But there's an alternative. It's being led by the Spirit, who breaks us away from all those things we used to have to do. Letting the Spirit guide us, prompt us, direct us, and actually following the Spirit through this present wilderness – that opens up a whole new world of life on the horizon, Paul wants us to know. As we journey with the Spirit, he brings out our growing family resemblance to our Abba and his Firstborn. We are not under the slightest obligation to do otherwise. No one has a right to tell you otherwise. There is no power in this world or outside of it that will ever have the right to tell you to be less like your Abba. There is no power that has the right to treat you as a poor little orphan any more. Nor is there any power with the right to boss you around like that – only the Spirit, whose power is to lead you into slaying all that held your spirit down.

And finally, speaking of our Abba and his Firstborn, one more thing: Being adopted by God means even more than just an identity shift, an attitude shift, an obligation shift. It also means a destiny shift. It doesn't just matter that we're adopted; it matters by whom. When Annie was adopted, she wasn't taken in by a pig farmer, a mechanic, a clergyman, a con man, or any of the myriad possibilities. She was taken in by Oliver Warbucks, billionaire tycoon. When Annie was adopted, she didn't just gain a family; she gained a fortune and a future. No more Annie, last name unknown. No more Annie Bennett. Annie, daughter of Oliver Warbucks. She lived a new lifestyle. She hobnobbed with President Roosevelt, played with all the rich toys, befriended and was ministered to by Warbucks' staff. When she was adopted, she became heir to the Warbucks estate. She became entitled to the respect and honor due a Warbucks, she enjoyed all the tangible benefits of being a Warbucks. She gained a future so radically unlike her past.

And so do we. Annie got to hobnob with a president, but we get the King of the Universe for family. Annie got to share in the Warbucks fortune, but “our Lord Jesus Christ … for your sake became poor, so that you through his poverty might become rich” (2 Corinthians 8:9). That's why Paul can write that his calling was to “preach to the Gentiles the unsearchable riches of Christ” (Ephesians 3:8). And the “unsearchable riches of Christ” are so much better treasure than the Warbucks fortune! Annie got to be ministered to by Oliver Warbucks' large and well-coordinated staff. But the Bible describes angels as “ministering spirits sent out to serve for the sake of those who are to inherit salvation” (Hebrews 1:14).

You see, in olden days, Israel was chosen as God's son. Israel was brought from slavery, led by the fiery, cloudy pillar – but what was Israel hoping for? If Israel was God's son, would Israel get anything, inherit anything? Yes! God told the patriarchs long beforehand, “All this land that I have promised, I will give to your offspring, and they shall inherit it forever” (Exodus 32:13). And so God said to Israel, “You shall inherit their land, and I will give it to you to possess, a land flowing with milk and honey” (Leviticus 20:24). Big chunks of Numbers are obsessed with the proper division of Israel's inheritance, the promised land (cf. Numbers 26:56). The land was their inheritance.

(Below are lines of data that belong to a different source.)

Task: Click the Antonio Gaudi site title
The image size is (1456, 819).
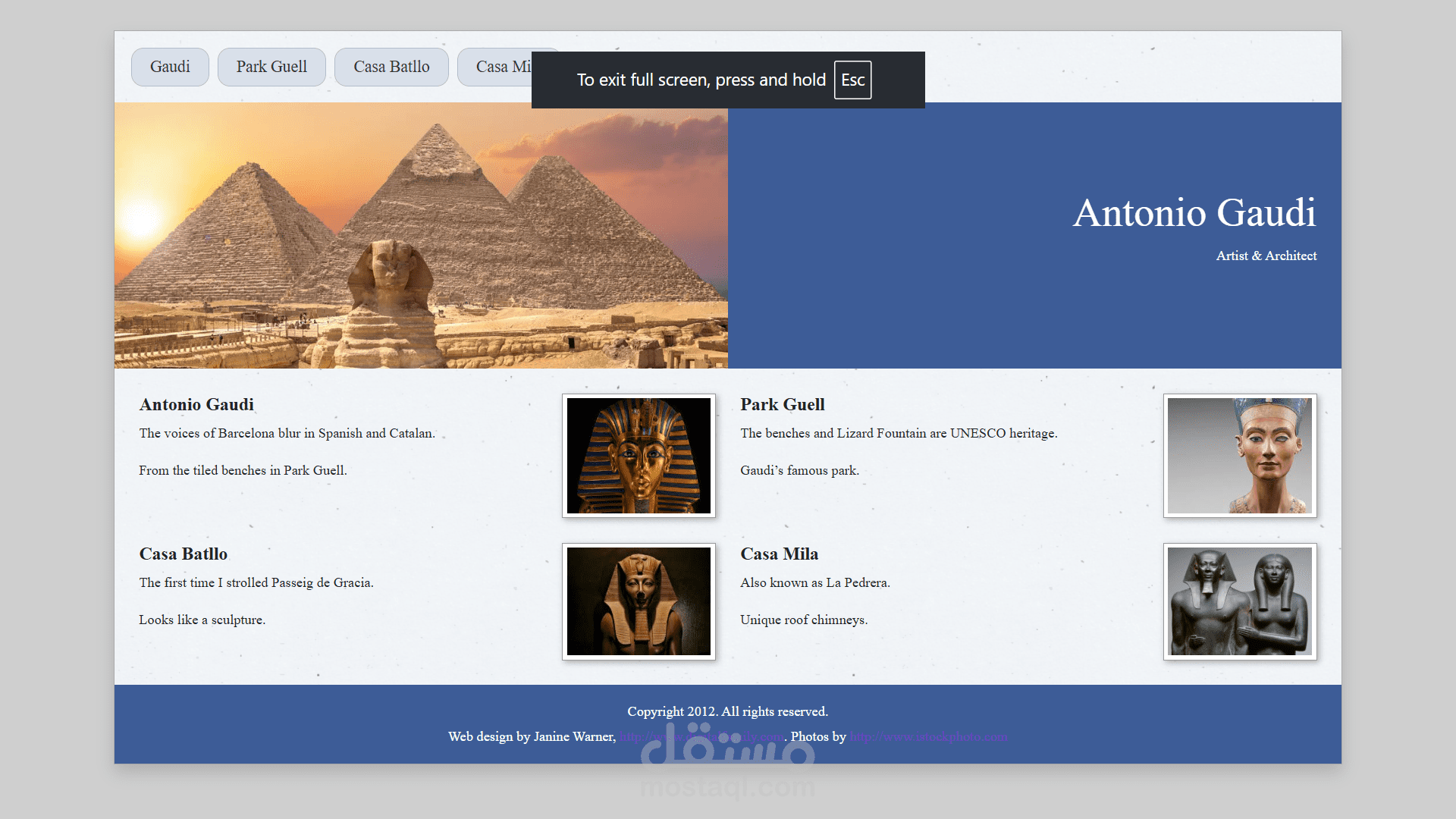Action: pyautogui.click(x=1195, y=215)
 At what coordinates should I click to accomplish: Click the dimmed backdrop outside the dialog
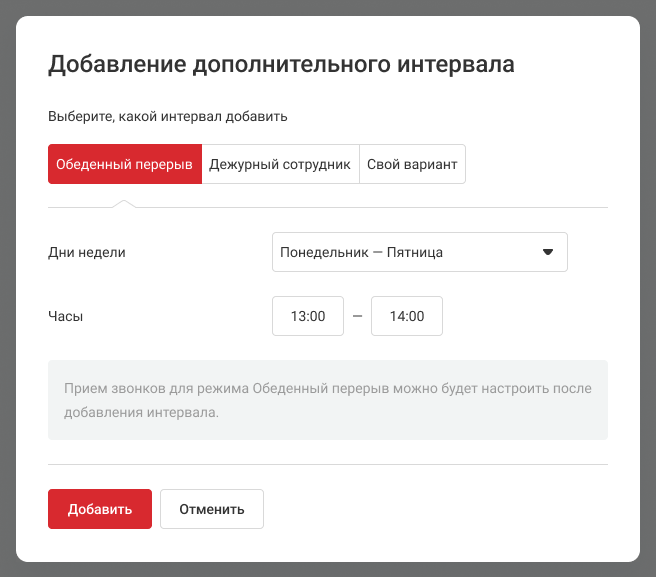(7, 300)
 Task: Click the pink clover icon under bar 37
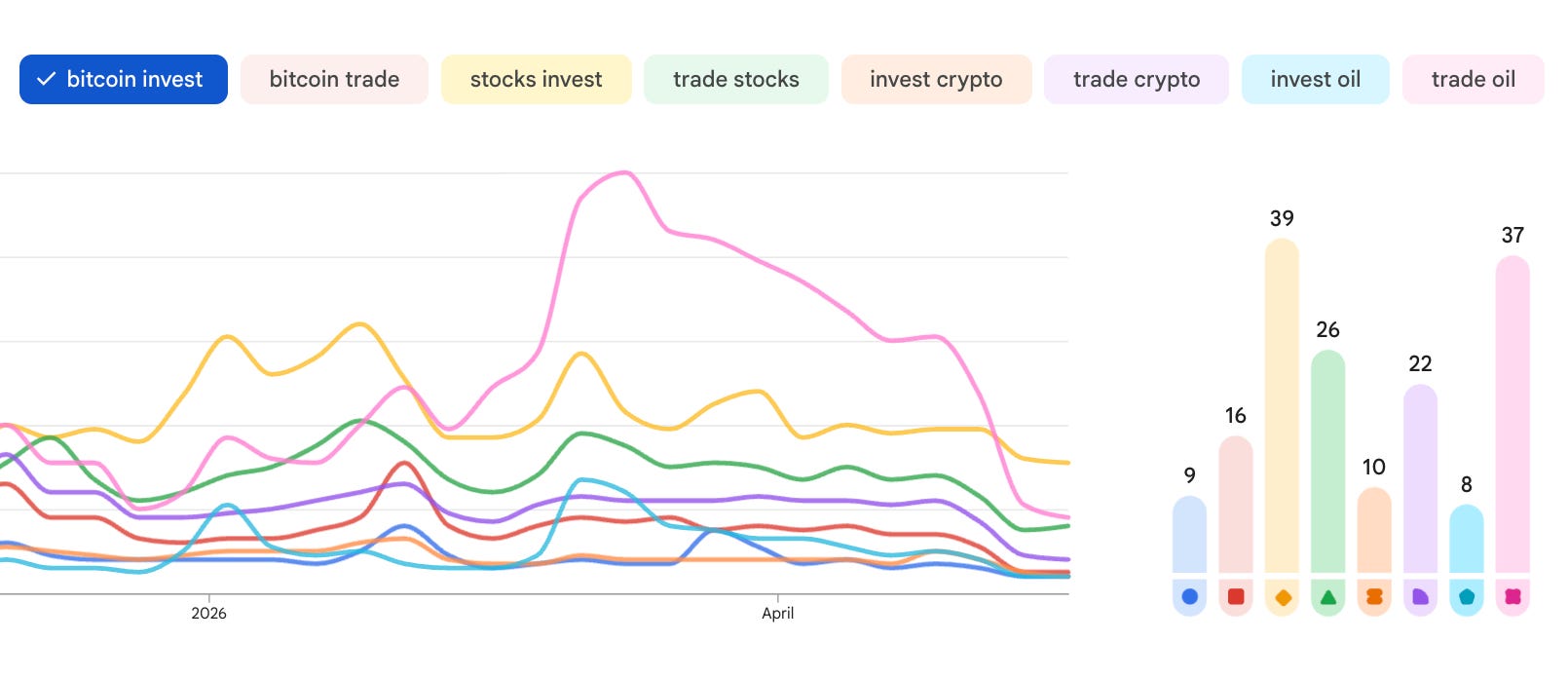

National Israel, as it turns out, wasn't exactly successful as God's son – the wilderness generation to whom God said those things found that out, which is why Moses announced, “They have dealt corruptly with him; they are no longer his children because they are blemished; they are a crooked and twisted generation” (Deuteronomy 32:5). But then we meet Jesus, the Messiah, the Truest Israelite who gets called God's Son. What promised land is left for Jesus the Son to inherit? The psalmist tells us that the Father said to him, “You are my Son; today I have begotten you. Ask of me, and I will make the nations your inheritance, and the ends of the earth your possession” (Psalm 2:7-8). 'All nations,' even to 'the ends of the earth' – the entire planet, nay, more than a planet, a whole new creation – that's what Jesus the Son of God will rule as his inheritance!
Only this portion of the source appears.